To apply for this operations position:

  • Submit your application through the Google Careers portal link provided.

  • Tailor your resume: Highlight your 15+ years of experience in managing multidisciplinary teams, your expertise in RLHF and evaluation frameworks, and your leadership in defining AI behavior. Use keywords from the job description naturally.

  • Prepare your portfolio: Curate case studies that demonstrate your operational leadership in UX for complex technical products, especially those involving AI/ML. Focus on processes, scaling, and measurable impact.

  • Research Google's AI initiatives: Understand Google's current AI strategy, its approach to generative AI, and its commitment to responsible AI development. This will inform your answers and demonstrate your genuine interest.

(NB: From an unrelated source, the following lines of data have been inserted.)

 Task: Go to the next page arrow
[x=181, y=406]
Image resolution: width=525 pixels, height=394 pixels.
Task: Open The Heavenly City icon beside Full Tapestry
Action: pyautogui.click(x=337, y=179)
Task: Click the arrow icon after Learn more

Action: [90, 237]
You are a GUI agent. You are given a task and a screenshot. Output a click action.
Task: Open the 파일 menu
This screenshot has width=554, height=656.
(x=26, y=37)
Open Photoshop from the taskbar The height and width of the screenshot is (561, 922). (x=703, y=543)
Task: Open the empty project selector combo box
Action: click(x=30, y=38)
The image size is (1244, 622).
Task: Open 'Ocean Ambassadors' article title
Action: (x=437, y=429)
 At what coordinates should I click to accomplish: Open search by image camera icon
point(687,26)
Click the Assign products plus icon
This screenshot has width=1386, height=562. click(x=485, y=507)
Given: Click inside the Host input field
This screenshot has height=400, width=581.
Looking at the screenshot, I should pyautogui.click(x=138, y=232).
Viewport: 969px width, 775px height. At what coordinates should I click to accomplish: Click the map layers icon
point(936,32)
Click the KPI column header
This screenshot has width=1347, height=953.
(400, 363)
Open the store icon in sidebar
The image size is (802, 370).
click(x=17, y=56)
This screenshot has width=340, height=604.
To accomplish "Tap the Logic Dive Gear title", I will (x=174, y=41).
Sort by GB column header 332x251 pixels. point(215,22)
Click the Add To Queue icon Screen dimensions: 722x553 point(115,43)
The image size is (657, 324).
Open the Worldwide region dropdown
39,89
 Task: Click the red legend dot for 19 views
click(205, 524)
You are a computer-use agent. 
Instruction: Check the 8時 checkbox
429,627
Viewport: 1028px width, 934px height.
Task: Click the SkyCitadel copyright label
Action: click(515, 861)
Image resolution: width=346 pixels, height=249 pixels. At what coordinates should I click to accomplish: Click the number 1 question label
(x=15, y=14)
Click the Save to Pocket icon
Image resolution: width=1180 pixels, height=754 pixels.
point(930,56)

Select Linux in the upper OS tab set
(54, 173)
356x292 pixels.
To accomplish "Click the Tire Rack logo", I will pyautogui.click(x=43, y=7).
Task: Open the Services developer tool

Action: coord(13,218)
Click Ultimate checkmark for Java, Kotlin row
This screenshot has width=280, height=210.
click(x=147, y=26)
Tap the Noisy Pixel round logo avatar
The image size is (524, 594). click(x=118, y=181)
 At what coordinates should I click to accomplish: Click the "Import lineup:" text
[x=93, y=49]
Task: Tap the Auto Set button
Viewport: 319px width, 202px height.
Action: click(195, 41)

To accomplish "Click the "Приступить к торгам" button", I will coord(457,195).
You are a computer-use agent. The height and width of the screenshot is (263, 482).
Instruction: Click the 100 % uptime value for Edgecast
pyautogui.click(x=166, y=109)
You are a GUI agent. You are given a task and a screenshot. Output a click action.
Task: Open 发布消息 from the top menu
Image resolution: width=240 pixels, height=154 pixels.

  • Practice articulating your operational approach: Be ready to discuss how you translate UX strategy into actionable ML development protocols and how you build and manage teams to drive these complex initiatives.

⚠️ Important Notice: This enhanced job description includes AI-generated insights and operations industry-standard assumptions. All details should be verified directly with the hiring organization before making application decisions.


Application Requirements

Requires a bachelor's degree in a related field and 15+ years of experience managing multi-disciplinary design and technical teams. Must have expertise in RLHF, model fine-tuning, and developing evaluation frameworks for AI model behavior.